I can’t remember exactly when my old colleague Scott and I became aware of our shared passion for professional wrestling. It may have been when I wore my vintage “Hustle Loyalty Respect” cap for our school’s hat day. We exchanged a few obscure references that only seasoned smart marks would recognize and were allies in the trenches until I got a transfer to a different school and rode off into the sunset. 

Scott told me he had done a little ring announcing back in the day. “Promoting, really,” he said mysteriously, but didn’t elaborate. I was intrigued! I invited him to the 907 shows when I was announcing but he was still avoiding gatherings. To my delight, he found me in the chairs at the recent WrestlePro Alaska show. I regaled him with all the local backstory and he came at me with inside jokes and clever analysis as we watched the most compelling WrestlePro Alaska production I’ve seen since before the pandemic. 

I hadn’t even told Scott about this blog when we worked together as I was still wallowing in a brutal four-year writer’s block, the one I broke through so spectacularly this past summer. Before the WrestlePro show was over, I handed him the URL for this scandalous project written on some mangled scrap of paper I found in my purse and with an ancient sharpie I had in there for some reason. A few days later he dropped this wonderful little piece in my email . .

Being a legit former military chaplain (CPT [Separated)], my Iraq deployments fight with my seminary days over who will be featured in any given nightmare. Wrestling, however, has always been good to me.

Like organized religion, wrestling has been a large part of rural Midwestern culture since the 1950’s. My family was no exception. On a Sunday morning after church, one of my grandfathers and I explored the roles played by wrestling’s good guys, bad guys (particularly foreigners), and “losers.” My other grandfather was an even more regular viewer. 

The old AWA territory had going for it that not much happened during the long winters. My hobby became ice-fishing, but my passion was watching pro wrestling. In the 1980’s, cable TV opened my world to Georgia, Florida, NWA, and World Class. The UWF tried to go national on the local stations while the WWF succeeded seemingly everywhere.

When I received my first parish assignment, I had access to a gymnasium. Thank God my supervising pastor had been a wrestling fan too, growing up. A classmate of his had opened a wrestling school with an attached promotion. I contracted with him to put on a fundraiser. Even without big-name established stars, I sold 900 tickets (more than most ECW shows I am quick to add) and netted thousands for our parish school. Being the only show open during a 20-below blizzard helped sales, even if it reduced turnout. The federation’s owner let me ring announce the co-main event. Even my pastor took a lap inside the ring with our ring-girls, who had the night off from the local “establishment.”  I was happy-tired putting away chairs past 2AM that night and could check off forever my dream job as a promoter.

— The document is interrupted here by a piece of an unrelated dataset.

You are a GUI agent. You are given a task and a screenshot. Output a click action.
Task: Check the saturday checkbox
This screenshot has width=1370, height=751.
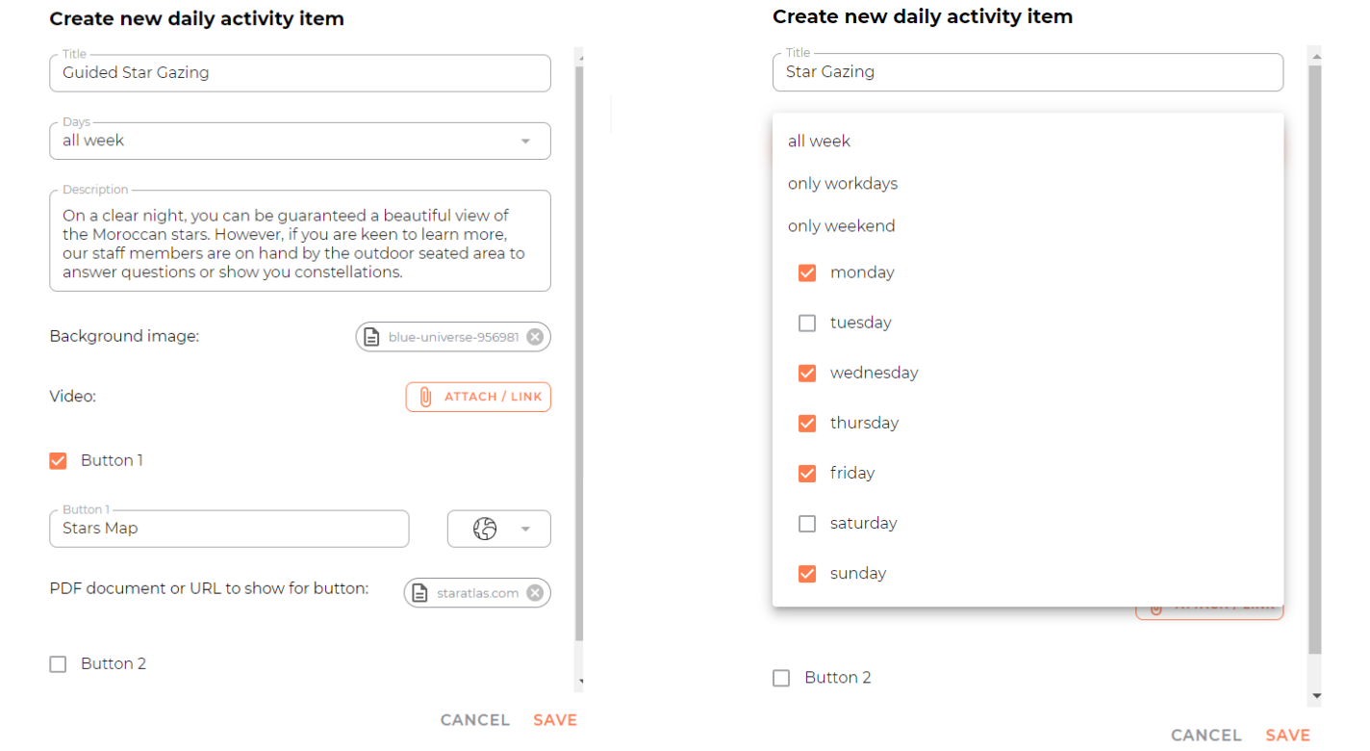[807, 523]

Moving to Alaska for civilian-secular work, I have had to cut back on many of the comforts of the lower 48. For a while, watching UFC and practicing HEMA satisfied my inclination for hand-to-hand contests. The pandemic shutdown didn’t help matters. But I did head to downtown Anchorage for the October 1stWrestlePro Alaska card. Guru Diamond Dallas Page was there with new health protégé Buff Bagwell. Especially after the scares and losses of this year, I was so glad to see “Marcus Alexander” in good spirits and improving condition. Since he was working face, I forgive him for not using his crutch as a foreign object during his “match.” I got to see Jay Lethal perform, and I swear he did his “Machismo” gesture on the top turnbuckle just because he saw me signal for it. The last highlight of the night was Orange Cassidy’s move set where coming off the top turnbuckle, cries of “Please, don’t die” become “Please, don’t try.”

The best highlight was a wrestling conversation, the likes of which I had not experienced since high school. I had been cooped up too long, and appreciated the update from a former coworker who also still teaches in the area. I have since found her blog. The articles highlight not only the local wrestling scene but also detail how wrestling is life. Her feminist philosophy comes through. My own religious psychology may be from a contrasting perspective, but neither can hide that we both are life-long smart marks at heart.